I've been hearing this for over thirty years, and have another take. Why is it that it always takes these guys by surprise that the legislature doesn't know very much about what we do? Every two years we hear the same thing. Those darn poopie-headed legislators. If only they knew. I submit that it is irresponsible of the administrators not to take this into their calculations after this many repetitions. How is this an unexpected development?

Of course they don't know much about our field. Nor about tourism, infrastructure, schools, motor vehicles, or any of the hundred other things they have to make decisions on. This is what government is. There is no magical legislature somewhere where the people all get it about everything. This is a reality of life. They are never going to know a lot about the reality of any government department. They are mostly reasonably intelligent people who want to learn the most important things about each of the areas in order to make some sort of semi-informed decision. That is all they are ever going to be at best. Even under Obama, children. Even if you elect a 50% Democrat 50% Green legislature. They will just be uninformed but somewhat more sympathetic to you.

What we call educating the legislature is mostly an exercise in getting them to adopt our world-view about what's important. That's not their job. Repeat, that's not their job. If you can get a few of them to see it your way so they will vote how you like and maybe influence some other legislators, you still haven't educated them. You just have equally ill-informed people who you perceive as being on your side.
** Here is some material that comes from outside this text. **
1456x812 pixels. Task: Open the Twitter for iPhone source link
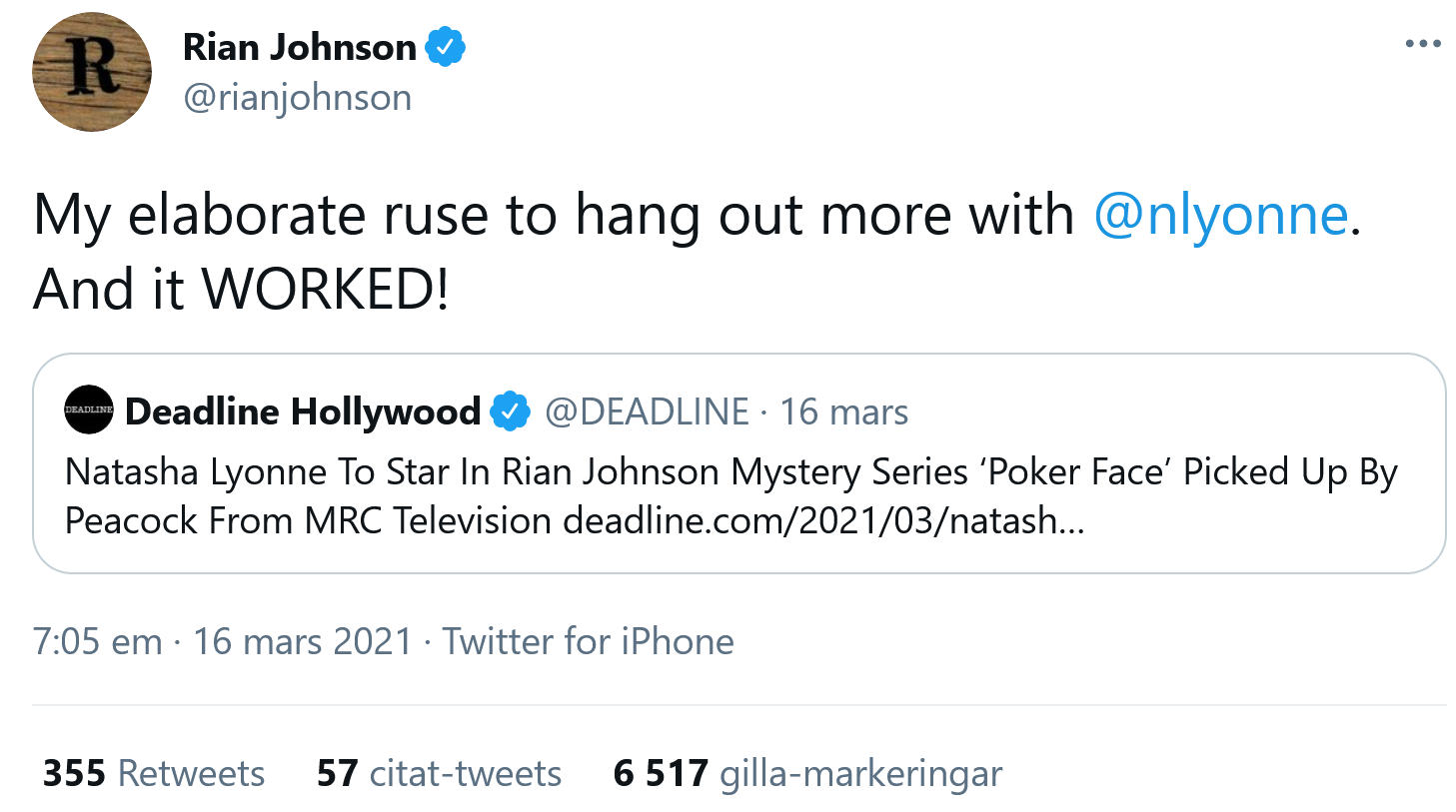tap(588, 641)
When government budgets get cut, all departments go into the zero-sum game of trying to show that what they do is more important. They hold rallies. They form action teams that call legislators or try to get news stories out. People who know people talk to other people behind the scenes. Horror stories (or veiled threats) of how terrible things will be if we can't do our job the way we want are darkly circulated. Then when the hard decisions have to be made, some other guys can be blamed for not understanding. What we who know the field will not do with a scalpel, someone who doesn't know the field comes in and does with an axe. And we complain - look, they used an axe and did stupid things. Quelle surprise.
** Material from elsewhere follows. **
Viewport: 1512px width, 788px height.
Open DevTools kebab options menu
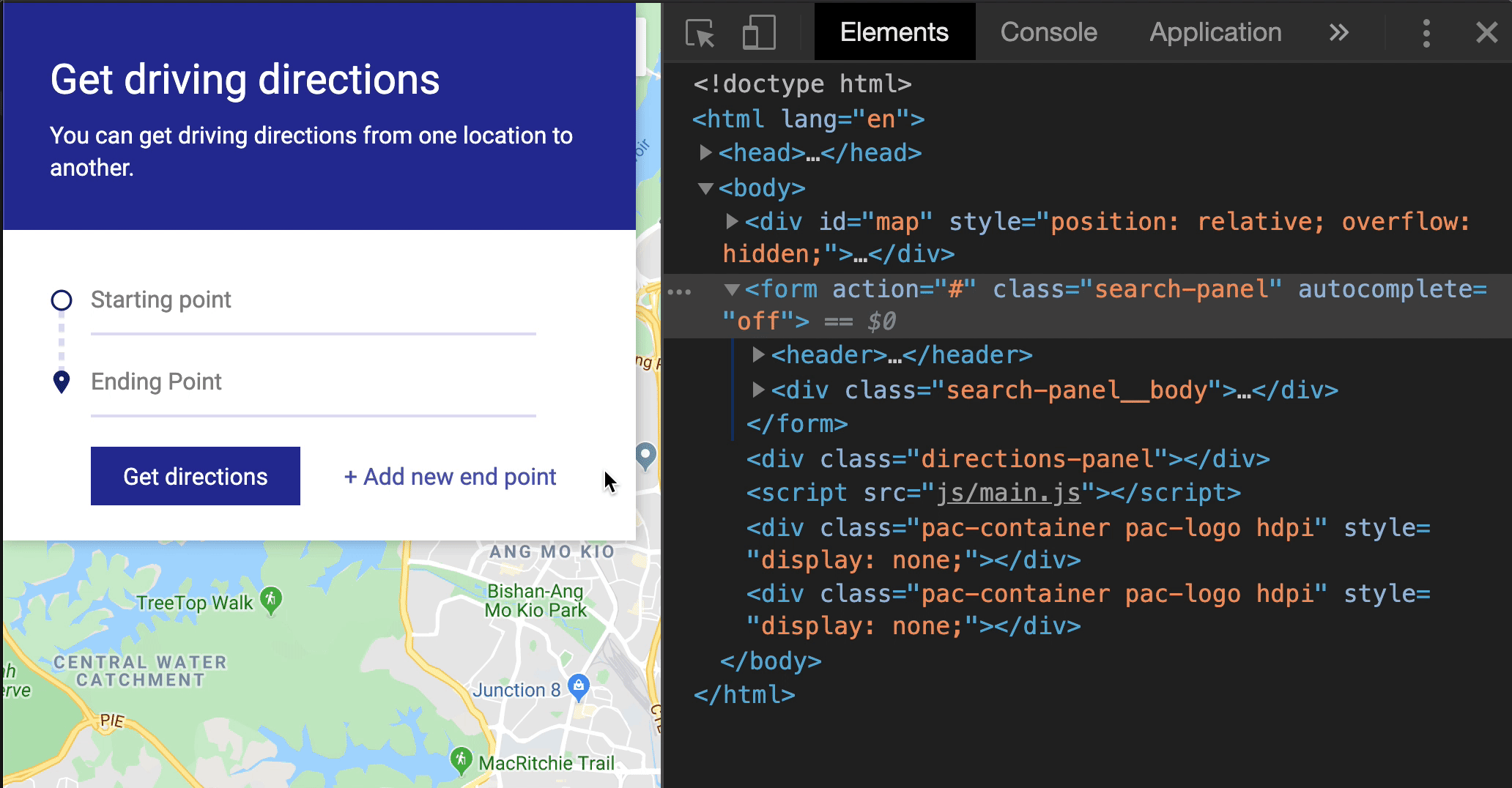tap(1426, 33)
Apparently, preserving our self-righteous feelings of how important we are, and how right our world-view is, is more important, when push comes to shove, than the job our agency does. (Never mind the importance of keeping the costs down for the people who pay for it.) We would rather stand proudly and insist to all the world how inhumane all this is, and refuse to go along with it, than be prepared to get as much work done for our customers under any circumstances. This accusation, BTW, I level more at those higher-up, who don't want to be considered in the same batch as those stupid, inhumance legislators. We lower down are pretty used to making due with whatever comes down the conveyor belt.
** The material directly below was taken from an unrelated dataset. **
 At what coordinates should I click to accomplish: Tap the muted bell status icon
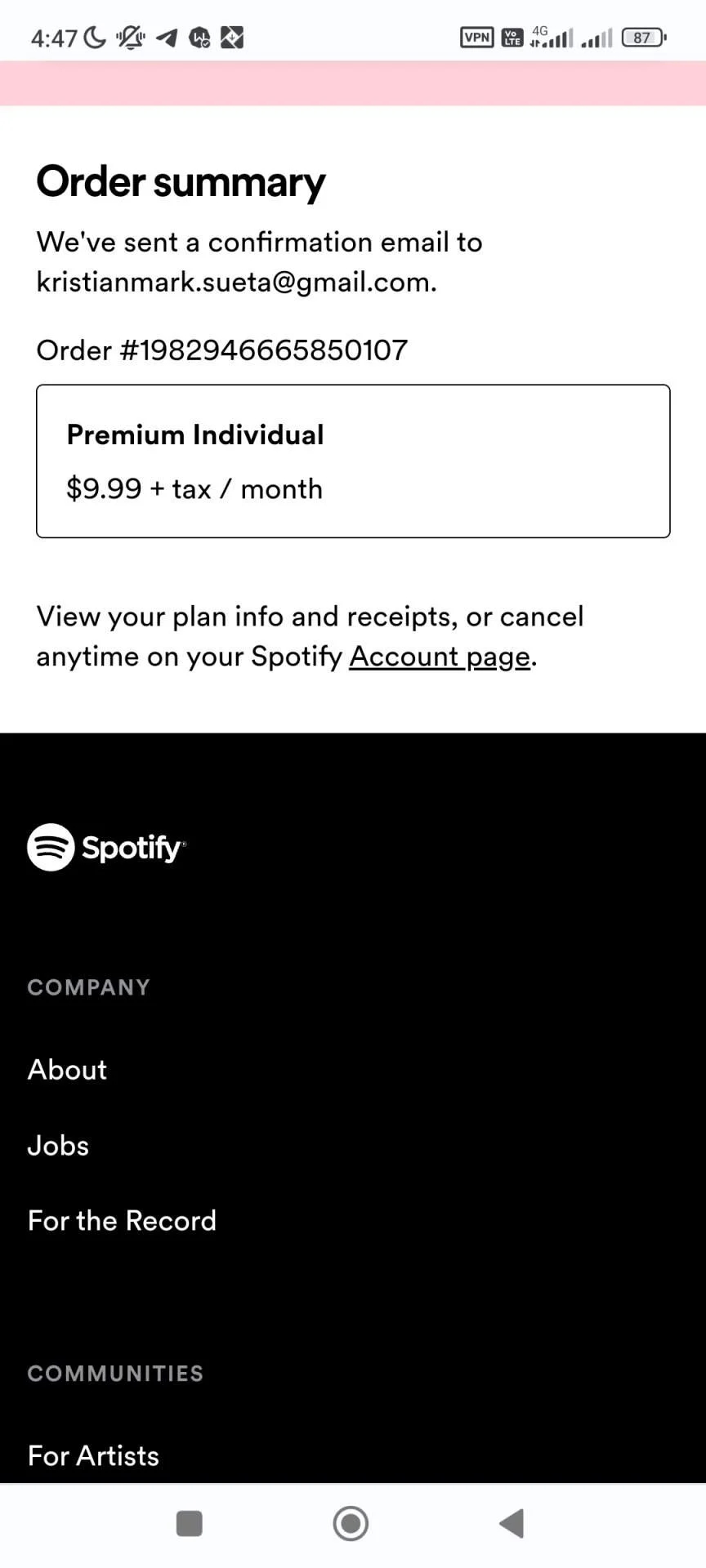click(x=130, y=38)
Do you want me to acknowledge the reality that citizens in general, and the legislature in specific, don't understand how expense mental health treatment is, and it would be great if folks knew? Sure. As an example, local hospitals keep trying to open Designated Receiving Facilities for mental health, because the amount of reimbursement they see getting per patient looks like easy money. They're sure they can cut costs better than any dumb old government agency. Then they open it and find that mental health care (or DD care, or elderly care) is far more labor-intensive than they thought and costs a lot. So they get out of that side of the business. It's very expensive. To do it right, it would cost us a lot more. Legitimate costs, not just crap like Wellness Fairs that I always complain about. Oh, if only people knew how expensive it was, we'd get more money. No, if people knew how expensive it really is they wouldn't think we could do everything for everyone and elect people who tell us we can, and still punish the mean old corporate money-makers who fund this whole enterprise. If the citizenry knew, they would say "Holy crap! We can't afford that unless we cut lots of other cool stuff that makes us feel good, plus let the economy go into Hong Kong-style freewheeling capitalism with lots of risks. Can't have that."